Safety standards are being examined after a teenage window cleaner survived a four-storey fall from an Auckland building yesterday.
Eighteen year-old Louisa Kuypers was cleaning windows at the Lion Nathan Building in Newmarket yesterday afternoon when she fell 30 metres from the roof of the building.
She was admitted to Auckland Hospital with severe injuries and is now in stable condition.
The accident is the third industrial rope accident in eight months and has prompted the industry to ask whether safety standards are being followed well enough.
A Wellington window washer fell from the fifth floor of a building last June and an abseiling performance artist plunged 14 metres down a wall in Auckland's Aotea Square in December.
The industry needs to sharpen up its act, ONE News heard from Thomas Croft, an industrial rope expert.
"We're happy because nobody's died but it's getting a little bit close at the moment.
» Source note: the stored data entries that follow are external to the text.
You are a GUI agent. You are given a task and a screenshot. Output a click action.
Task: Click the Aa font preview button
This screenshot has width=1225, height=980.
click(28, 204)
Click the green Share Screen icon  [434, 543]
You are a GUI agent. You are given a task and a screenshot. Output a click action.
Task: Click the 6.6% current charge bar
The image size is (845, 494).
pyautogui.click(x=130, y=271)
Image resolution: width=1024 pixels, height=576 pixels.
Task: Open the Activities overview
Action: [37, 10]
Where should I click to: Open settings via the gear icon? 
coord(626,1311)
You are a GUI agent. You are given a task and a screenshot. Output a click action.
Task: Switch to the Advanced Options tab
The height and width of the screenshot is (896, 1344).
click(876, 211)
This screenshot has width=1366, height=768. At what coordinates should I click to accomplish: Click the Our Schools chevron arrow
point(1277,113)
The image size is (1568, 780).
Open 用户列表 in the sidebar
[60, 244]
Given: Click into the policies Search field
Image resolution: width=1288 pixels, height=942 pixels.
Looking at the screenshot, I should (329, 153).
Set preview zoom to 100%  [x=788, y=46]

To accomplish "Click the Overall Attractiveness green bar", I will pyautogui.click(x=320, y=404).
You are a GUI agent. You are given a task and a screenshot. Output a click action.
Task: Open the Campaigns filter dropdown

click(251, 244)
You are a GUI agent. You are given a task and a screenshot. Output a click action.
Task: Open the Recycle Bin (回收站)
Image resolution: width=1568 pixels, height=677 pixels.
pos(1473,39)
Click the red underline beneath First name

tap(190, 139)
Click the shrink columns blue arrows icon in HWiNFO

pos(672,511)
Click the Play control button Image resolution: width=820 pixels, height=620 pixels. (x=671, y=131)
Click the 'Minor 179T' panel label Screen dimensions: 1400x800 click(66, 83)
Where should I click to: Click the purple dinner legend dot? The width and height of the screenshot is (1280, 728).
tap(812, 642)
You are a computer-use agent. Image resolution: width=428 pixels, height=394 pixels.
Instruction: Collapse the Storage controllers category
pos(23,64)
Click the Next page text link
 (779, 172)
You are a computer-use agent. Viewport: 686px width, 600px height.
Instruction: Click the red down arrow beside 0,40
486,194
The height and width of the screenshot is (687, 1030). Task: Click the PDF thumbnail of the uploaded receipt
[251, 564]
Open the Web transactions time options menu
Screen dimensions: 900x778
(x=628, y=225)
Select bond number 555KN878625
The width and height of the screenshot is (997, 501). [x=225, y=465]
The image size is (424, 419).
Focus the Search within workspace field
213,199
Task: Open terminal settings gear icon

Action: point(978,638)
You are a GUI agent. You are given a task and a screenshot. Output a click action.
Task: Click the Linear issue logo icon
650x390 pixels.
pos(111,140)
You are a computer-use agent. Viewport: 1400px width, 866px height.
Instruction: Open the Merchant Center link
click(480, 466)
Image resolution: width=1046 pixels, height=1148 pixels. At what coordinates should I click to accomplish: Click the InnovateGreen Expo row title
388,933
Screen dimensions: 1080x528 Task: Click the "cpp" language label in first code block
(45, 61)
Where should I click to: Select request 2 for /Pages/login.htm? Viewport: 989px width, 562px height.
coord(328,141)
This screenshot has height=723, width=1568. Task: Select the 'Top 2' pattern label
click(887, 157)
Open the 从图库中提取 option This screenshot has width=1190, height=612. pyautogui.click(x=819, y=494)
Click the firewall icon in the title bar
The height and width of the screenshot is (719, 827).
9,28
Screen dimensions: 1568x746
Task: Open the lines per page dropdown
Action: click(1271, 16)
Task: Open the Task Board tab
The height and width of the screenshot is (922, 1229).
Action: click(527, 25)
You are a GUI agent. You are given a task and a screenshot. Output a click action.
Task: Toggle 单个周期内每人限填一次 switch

Three in a short time period, it's just not good enough," he said.
Newmarket office workers say Kuypers had just started scaling the top of the Lion Breweries building when she dropped, along with a metal anchor used to attach herself to the roof.
Industry standards require anyone doing this work to use two anchors or two lines - one as a backup in case the first fails - and the farthest a person should fall is 60 centimetres.
"For somebody to fall that far in a compliant system means that both anchors would have had to fail, which is highly unlikely," said Croft.